Herein, the influence of feeding rate was investigated during RPS of Al powders. In case of large particle size powder increasing the flow rate assisted the formation of thick AlN/Al composite coatings in the RPS process. The remaining Al phase is attributed to the easy coagulation and coalescing of the large Al particles on the substrate surface with increasing its amount. On the other hand, decreasing the particle size is a suitable solution to enhance nitriding conversion and to fabricate thick AlN coatings in the RPS process under an increased feeding rate.

Conclusion

The splat morphology during reactive plasma spray nitriding of Al particles was clarified. By considering only the nitride phase formation, the splat morphology was divided into three groups: reacted, partially reacted, and unreacted splats. The splat formation is strongly related to the nitride content, the molten Al phase, and the time of the droplet impacting on the substrate surface. The splat formation is strongly affected by the reaction-related factors like particle size and spray distance due to its effect on the nitriding conversion and molten phase content.
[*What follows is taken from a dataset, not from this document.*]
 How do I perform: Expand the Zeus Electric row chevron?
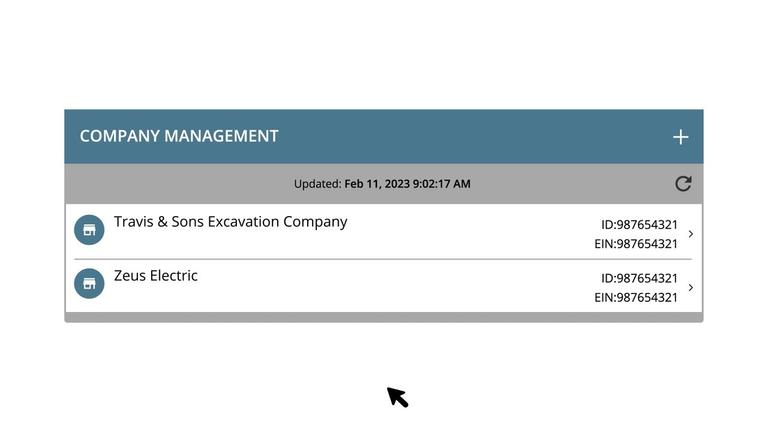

On the other hand, the effect of the feedstock powder feeding rate was investigated during the RPS nitriding of Al powders. Increasing the feeding rate of the large Al particles assist the formation of thick AlN-Al composite coatings with AlN surface layers. It is attributed to the aggregation and coagulation of Al particles on the substrate surface, which prevent the complete nitriding through plasma irradiations. Decreasing the particle size improved the nitriding conversion and thereby avoiding Al particle coagulation. Thick AlN coatings of about 500 μm were successfully fabricated using fine Al particles (15 μm) and increasing the feedstock feeding rate.